Given passage -
----

Brown and Roach Incorporated is an album by American jazz trumpeter Clifford Brown and drummer Max Roach featuring tracks recorded in August 1954 and released on the EmArcy label.

Reception

Allmusic awarded the album 4 stars calling it "Near-classic music from a legendary group".

Track listing
 "Sweet Clifford" (Clifford Brown) - 6:41    
 "I Don't Stand a Ghost of a Chance with You" (Bing Crosby, Ned Washington, Victor Young) - 7:19    
 "Stompin' at the Savoy" (Benny Goodman, Andy Razaf, Edgar Sampson, Chick Webb) - 6:23    
 "I'll String Along with You" (Al Dubin, Harry Warren) - 4:09    
 "Mildama" (Max Roach) - 4:30    
 "Darn That Dream" (Eddie DeLange, Jimmy Van Heusen) - 4:02    
 "I Get a Kick out of You" (Cole Porter) - 7:36

Recorded at Capitol Studios in Los Angeles, California on August 2 (track 6), August 3 (tracks 1 & 2), August 5 (tracks 3, 4 & 7) and August 6 (track 5), 1954

Personnel 
Clifford Brown - trumpet (tracks 1-3 & 5, 7)

----

Data supplied -
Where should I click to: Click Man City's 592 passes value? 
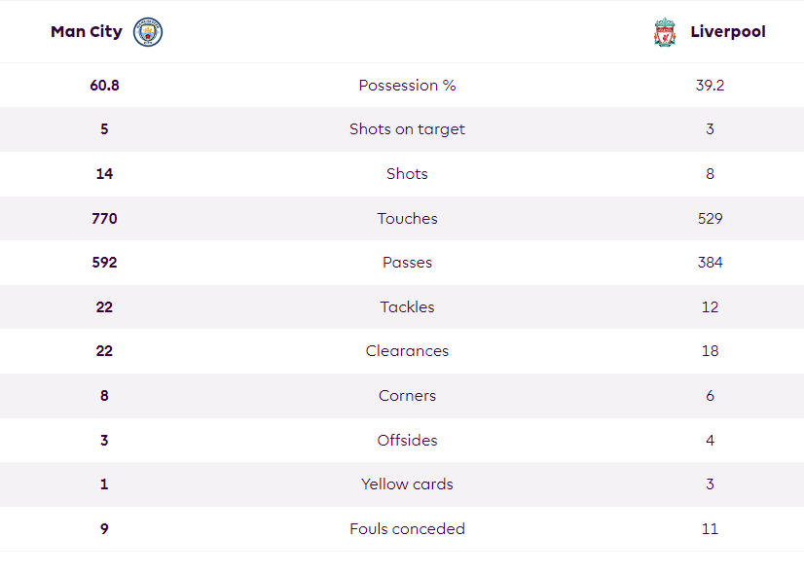(x=104, y=263)
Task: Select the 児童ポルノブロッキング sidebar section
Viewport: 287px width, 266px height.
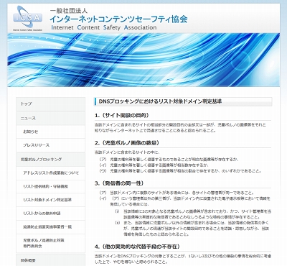Action: [50, 160]
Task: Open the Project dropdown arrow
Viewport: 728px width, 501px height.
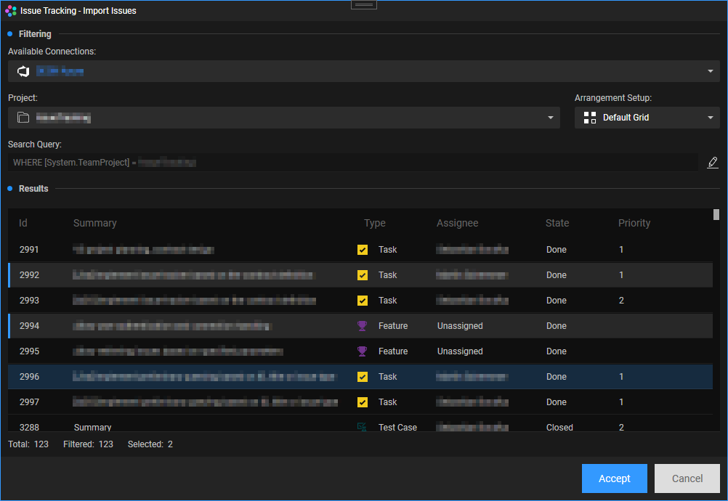Action: (550, 118)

----

Given request - Summarize the album page above in two sentences.

Result - Brown and Roach Incorporated is an album by American jazz trumpeter Clifford Brown and drummer Max Roach, recorded in August 1954 at Capitol Studios in Los Angeles and released on the EmArcy label. Its seven tracks include "Sweet Clifford" and "Mildama," and Allmusic gave it 4 stars, calling it "Near-classic music from a legendary group."